Compreendidos dessa forma, inquietantes e agitados, os tipos pirandellianos parecem os das grandes tragédias gregas, são neurastênicos como os de Shakespeare, uma condição da qual parecem não poder prescindir. É o grito lacerante da alma, do homem que sente sempre restrições no mundo comtemporâneo. Pôr vezes ele torna-se uma máquina, um número, frente ao enorme imperialismo industrial, militar ou racista, invadido pelas ideologias políticas que se fazem sempre mais presentes desde os últimos anos de século passado. Mesmo dentro da sua emblematicidade e no seu universo, os personagens pirandellianos têm uma veia de sicilianidade que nos é passada através dos seus diálogos. São sinais também no corpo (estrábicos, com tiques nervosos, defeitos físicos), na alma, personagens repletos de amargura, alguns prontos para explodir.
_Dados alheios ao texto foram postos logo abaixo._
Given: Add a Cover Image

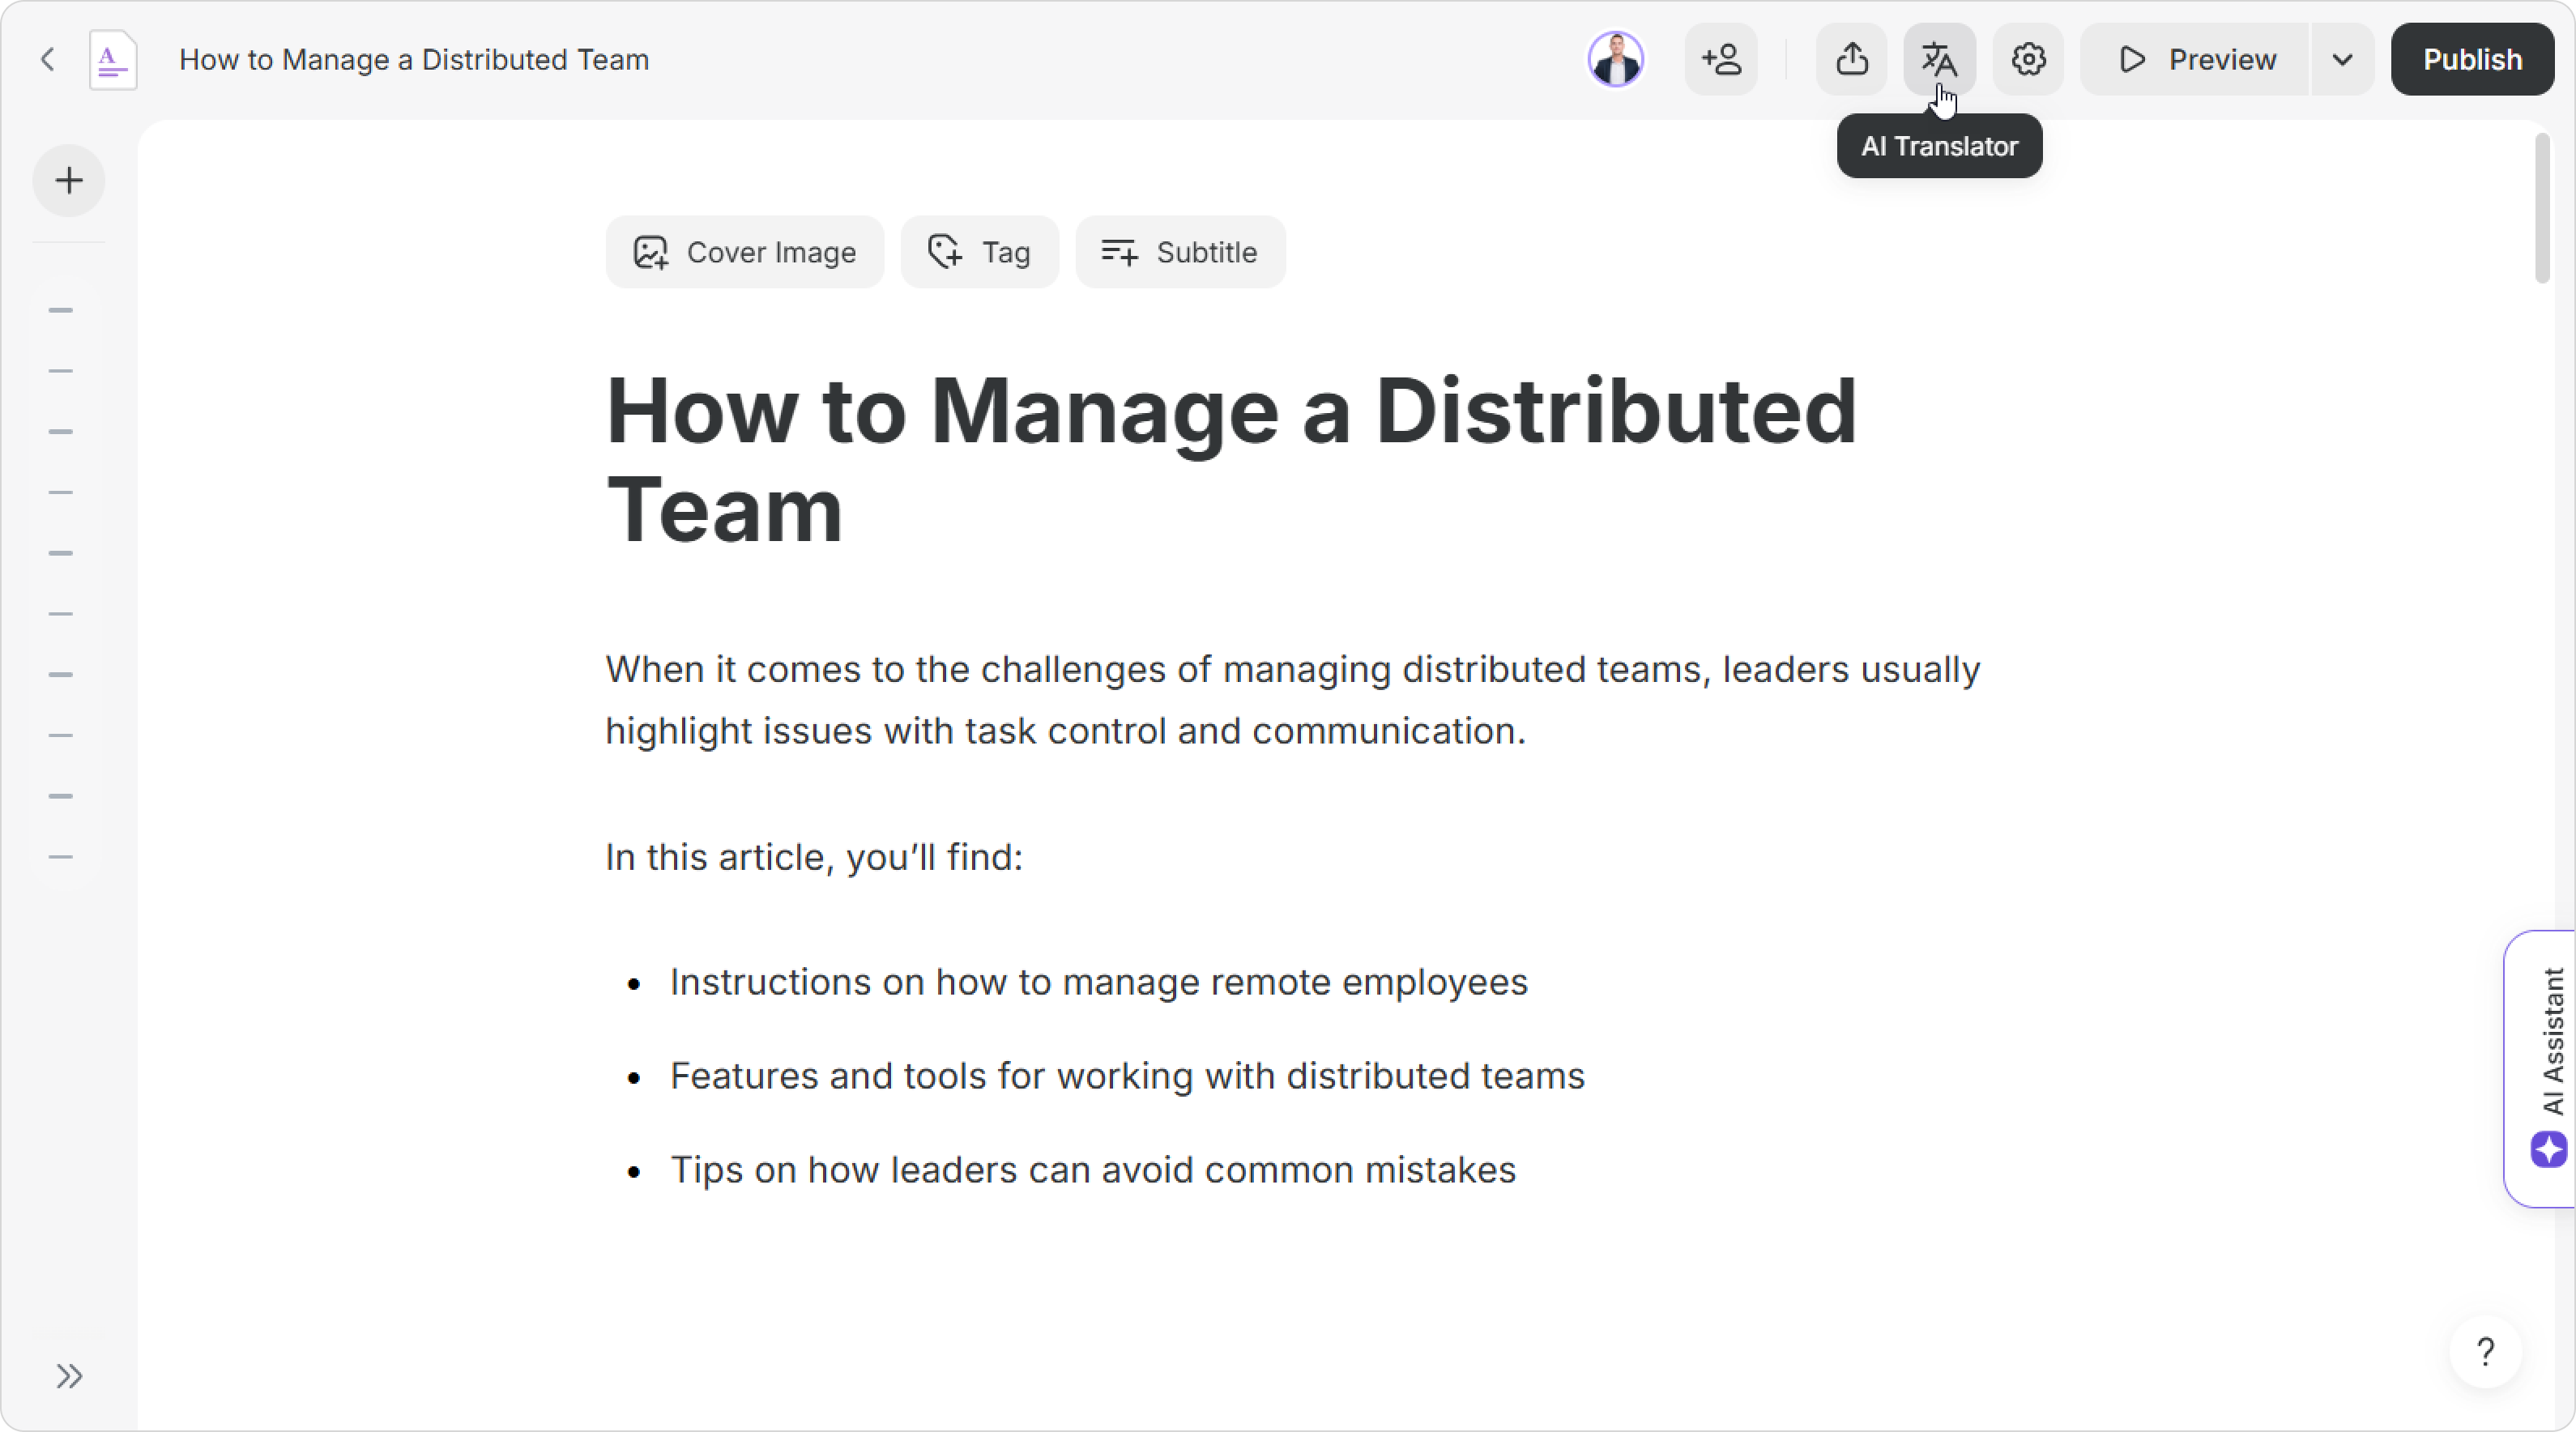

Pirandello, de fato, de reclamava que os seus personagens eram considerados pela crítica desumanos e obedientes somente a seu próprio raciocínio, porque ele os sentia vivos, palpitantes, repletos de uma humanidade simples e afetuosa.

Hoje Pirandello é reconhecido em todo o mundo como um dos maiores dramaturgos do século. A admiração universal que goza se deve ao fato de que ele permanece intérprete de uma ânsia comum a todos, característica da espiritualidade do nosso tempo. No âmago dessa grande admiração existe uma gratidão pôr aquele que diagnosticou e mostrou os males do nosso tempo. Foi esse caráter universal da sua obra que conduziu Pirandello para o Prêmio Nobel ( 8 de novembro de 1934) e em direção à pesquisa incessante da solução do problema de viver. Uma das razões essenciais da modernidade de sua arte está na íntima essência de "quando io non piango rido." Pirandello crê piamente nos ideais humanos e às vezes chora, mas o seu pranto parece aos homens sinal de fraqueza e não de grandeza: o poeta lírico chora, o poeta cômico ri para não chorar.

Na Itália, o reconhecimento da grandeza de Pirandello veio estranhamente mais tarde do que no exterior, talvez por ser um escritor isolado, que ditava leis, muitas vezes incompreendido na revolução lingüística, teatral e cultural que propunha à tradição literária italiana. A obra pirandelliana foi um ponto central de renovamento e de ruptura no âmbito da cultura italiana contemporânea, e pôr isso exercendo um peso decisivo, ainda hoje, junto a muitos escritores.

BIBLIOGRAFIA

BECCARIA,G.L. Letteratura e dialeto. Bologna, Zanichelli, 1983.

MUNAFÒ, Gaetano. Conoscere Pirandello. Firenze, Le Monnier, 1979.

PIRANDELLO, Luigi. Novelle. a cura di Giuseppe Mopurgo. Milano, Mondadori,1986.

––––––. Novelle Fantastiche. Milano, Morano, 1993.